Blog

Blog

Blog

Posted on October 16, 2019 at 2:33 pm

Humble Leadership Lessons from the War on Terror

Humble Leadership Lessons from the War on Terror

Humility often gets a bad rap because it is associated with weakness or being “soft” and as a result is resisted by a lot of leaders. Leaders often think of being humble as lacking confidence, ambition, and assertiveness. 

Nothing could be further from the truth: We can lead with humility while being incredibly ambitious, confident, and highly driven. Humble leaders are not “soft.” 

Take, for example, retired U.S. Army four-star General Stanley McChrystal. He is best known for his command of the Joint Special Operations Command fighting terrorism in the mid-2000s and is one of the first prominent leaders embracing humble leadership. 

McChrystal eats one meal per day, runs 8 miles daily, does not drink, and sleeps four hours per night. McChrystal is one tough guy! 

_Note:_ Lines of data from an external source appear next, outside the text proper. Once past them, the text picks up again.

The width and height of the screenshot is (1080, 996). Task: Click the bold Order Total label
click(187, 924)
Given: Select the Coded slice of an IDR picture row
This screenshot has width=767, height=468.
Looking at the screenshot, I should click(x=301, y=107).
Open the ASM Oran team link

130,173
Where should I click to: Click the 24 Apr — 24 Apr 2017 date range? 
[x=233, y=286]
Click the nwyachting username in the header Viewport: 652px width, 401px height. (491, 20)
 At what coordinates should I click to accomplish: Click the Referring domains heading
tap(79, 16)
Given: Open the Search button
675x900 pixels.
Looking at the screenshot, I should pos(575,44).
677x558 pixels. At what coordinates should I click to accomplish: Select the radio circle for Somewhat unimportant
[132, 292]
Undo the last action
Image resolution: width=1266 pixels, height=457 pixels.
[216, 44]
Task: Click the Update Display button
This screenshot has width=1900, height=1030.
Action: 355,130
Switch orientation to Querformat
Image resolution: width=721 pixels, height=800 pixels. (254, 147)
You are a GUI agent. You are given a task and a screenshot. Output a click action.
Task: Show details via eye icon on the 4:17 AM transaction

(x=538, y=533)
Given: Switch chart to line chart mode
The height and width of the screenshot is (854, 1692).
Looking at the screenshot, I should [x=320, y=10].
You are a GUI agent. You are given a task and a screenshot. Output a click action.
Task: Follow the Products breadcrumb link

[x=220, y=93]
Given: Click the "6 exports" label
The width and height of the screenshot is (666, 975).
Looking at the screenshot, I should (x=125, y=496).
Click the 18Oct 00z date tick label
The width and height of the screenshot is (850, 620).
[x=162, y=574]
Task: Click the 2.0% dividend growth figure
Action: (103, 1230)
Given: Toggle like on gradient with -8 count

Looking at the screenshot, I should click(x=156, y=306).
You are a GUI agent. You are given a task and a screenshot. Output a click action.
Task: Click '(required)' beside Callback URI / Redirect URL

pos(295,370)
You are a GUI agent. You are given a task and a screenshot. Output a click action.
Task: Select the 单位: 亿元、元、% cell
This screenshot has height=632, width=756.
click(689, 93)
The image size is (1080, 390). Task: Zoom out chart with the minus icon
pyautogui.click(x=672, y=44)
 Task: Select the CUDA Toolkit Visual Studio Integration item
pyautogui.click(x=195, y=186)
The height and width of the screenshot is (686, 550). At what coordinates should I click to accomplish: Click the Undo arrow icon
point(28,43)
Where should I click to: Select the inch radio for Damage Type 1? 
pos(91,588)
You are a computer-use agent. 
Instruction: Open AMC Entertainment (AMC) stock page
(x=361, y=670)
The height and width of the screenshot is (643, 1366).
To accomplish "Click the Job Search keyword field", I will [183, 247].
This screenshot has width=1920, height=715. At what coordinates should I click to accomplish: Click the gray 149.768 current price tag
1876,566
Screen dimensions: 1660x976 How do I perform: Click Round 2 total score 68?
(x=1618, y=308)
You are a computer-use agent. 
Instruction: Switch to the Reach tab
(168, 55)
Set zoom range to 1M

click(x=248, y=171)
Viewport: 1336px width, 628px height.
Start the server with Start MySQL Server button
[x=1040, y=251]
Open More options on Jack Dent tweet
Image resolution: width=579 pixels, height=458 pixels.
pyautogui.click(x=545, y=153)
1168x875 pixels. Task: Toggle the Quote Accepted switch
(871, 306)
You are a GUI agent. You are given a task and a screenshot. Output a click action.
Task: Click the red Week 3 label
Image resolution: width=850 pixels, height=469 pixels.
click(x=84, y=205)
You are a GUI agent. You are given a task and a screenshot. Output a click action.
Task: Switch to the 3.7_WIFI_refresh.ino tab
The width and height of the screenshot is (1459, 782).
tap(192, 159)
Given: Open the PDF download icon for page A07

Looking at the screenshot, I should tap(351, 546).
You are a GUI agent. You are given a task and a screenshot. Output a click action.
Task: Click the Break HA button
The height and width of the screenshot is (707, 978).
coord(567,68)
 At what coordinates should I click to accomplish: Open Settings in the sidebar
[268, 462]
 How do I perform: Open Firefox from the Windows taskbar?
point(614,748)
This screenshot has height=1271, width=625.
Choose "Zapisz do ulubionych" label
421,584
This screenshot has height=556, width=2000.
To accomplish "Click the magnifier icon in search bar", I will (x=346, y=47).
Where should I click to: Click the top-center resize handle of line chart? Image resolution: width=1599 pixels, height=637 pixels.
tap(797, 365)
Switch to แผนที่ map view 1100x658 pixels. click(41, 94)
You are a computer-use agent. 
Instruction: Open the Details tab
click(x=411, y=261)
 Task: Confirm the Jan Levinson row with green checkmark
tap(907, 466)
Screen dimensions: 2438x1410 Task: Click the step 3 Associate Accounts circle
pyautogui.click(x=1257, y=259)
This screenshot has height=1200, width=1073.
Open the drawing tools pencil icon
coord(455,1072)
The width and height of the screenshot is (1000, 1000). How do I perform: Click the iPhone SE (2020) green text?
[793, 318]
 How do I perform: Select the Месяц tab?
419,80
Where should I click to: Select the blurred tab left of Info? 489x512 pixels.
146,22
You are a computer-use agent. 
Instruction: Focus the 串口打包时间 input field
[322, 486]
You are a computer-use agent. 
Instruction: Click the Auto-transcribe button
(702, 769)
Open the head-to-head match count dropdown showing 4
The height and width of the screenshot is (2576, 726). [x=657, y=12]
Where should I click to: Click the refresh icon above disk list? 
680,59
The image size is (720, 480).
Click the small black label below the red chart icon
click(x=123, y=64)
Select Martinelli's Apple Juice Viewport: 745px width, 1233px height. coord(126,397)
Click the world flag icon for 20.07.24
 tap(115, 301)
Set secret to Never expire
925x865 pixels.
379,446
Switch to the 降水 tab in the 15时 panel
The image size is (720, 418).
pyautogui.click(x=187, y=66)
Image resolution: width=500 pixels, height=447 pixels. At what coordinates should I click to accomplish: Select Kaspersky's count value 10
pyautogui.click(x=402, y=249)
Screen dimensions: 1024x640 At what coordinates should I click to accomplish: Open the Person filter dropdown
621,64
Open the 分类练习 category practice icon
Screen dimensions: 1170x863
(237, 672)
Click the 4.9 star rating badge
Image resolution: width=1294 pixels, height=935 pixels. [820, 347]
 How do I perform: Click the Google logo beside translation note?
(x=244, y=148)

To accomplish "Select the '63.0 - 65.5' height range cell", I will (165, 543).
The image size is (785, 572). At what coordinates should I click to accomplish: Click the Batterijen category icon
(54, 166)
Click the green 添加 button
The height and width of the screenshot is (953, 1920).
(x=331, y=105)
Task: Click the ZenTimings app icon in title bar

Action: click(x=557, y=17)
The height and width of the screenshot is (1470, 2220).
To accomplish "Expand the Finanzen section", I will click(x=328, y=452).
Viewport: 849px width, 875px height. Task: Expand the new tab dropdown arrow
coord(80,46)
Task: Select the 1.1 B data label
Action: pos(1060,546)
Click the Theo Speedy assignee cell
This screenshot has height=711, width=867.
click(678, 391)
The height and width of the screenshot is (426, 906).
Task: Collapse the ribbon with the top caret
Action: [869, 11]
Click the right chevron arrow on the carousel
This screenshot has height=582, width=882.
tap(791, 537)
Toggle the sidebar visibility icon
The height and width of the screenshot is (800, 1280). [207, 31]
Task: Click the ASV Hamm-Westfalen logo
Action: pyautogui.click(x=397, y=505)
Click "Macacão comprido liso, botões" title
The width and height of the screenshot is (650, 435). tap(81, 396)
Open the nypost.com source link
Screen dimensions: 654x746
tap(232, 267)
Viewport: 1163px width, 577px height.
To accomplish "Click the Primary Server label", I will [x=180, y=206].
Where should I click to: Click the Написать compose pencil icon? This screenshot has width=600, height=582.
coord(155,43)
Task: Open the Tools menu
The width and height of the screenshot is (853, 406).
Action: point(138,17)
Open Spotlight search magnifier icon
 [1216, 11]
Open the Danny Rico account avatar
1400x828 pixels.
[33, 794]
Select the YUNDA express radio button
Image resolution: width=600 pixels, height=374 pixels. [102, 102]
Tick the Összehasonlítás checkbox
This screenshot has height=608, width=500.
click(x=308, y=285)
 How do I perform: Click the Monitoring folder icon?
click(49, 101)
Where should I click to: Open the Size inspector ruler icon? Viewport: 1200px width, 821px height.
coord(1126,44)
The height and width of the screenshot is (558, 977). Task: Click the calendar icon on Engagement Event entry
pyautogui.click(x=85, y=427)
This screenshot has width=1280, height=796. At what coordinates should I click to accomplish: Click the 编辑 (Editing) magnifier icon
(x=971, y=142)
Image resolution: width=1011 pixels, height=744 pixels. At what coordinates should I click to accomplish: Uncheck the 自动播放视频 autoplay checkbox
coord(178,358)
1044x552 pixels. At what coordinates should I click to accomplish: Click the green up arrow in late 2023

And yet he had the humility to recognize that he needed to change the way he structured and led his task force in order not to lose the war on terror. General McChrystal is many things, but I dare you to call him “soft.”

When he took over command of the Task Force, he quickly realized that conventional military tactics were failing. Al Qaeda in Iraq was a decentralized network that could move quickly, striking ruthlessly, then just vanished into the local population. 

The allied task force had huge advantages in numbers, training and equipment – but none of that seemed to matter. The task force was losing and fast. Why? The task force was structured and led in a very traditional and hierarchical way with lots of silos and centralized decision making which made it too slow to adapt and act. 

McChrystal had the humility to remake the Task Force, in the midst of a grueling war, into something new. He found a way to scale the strong relationships that make special Ops team so effective to the whole task force through what he calls a “Team of Teams” approach. Silos were torn down and the Task Force became a network that combined extremely transparent communication with front-line decision-making authority. 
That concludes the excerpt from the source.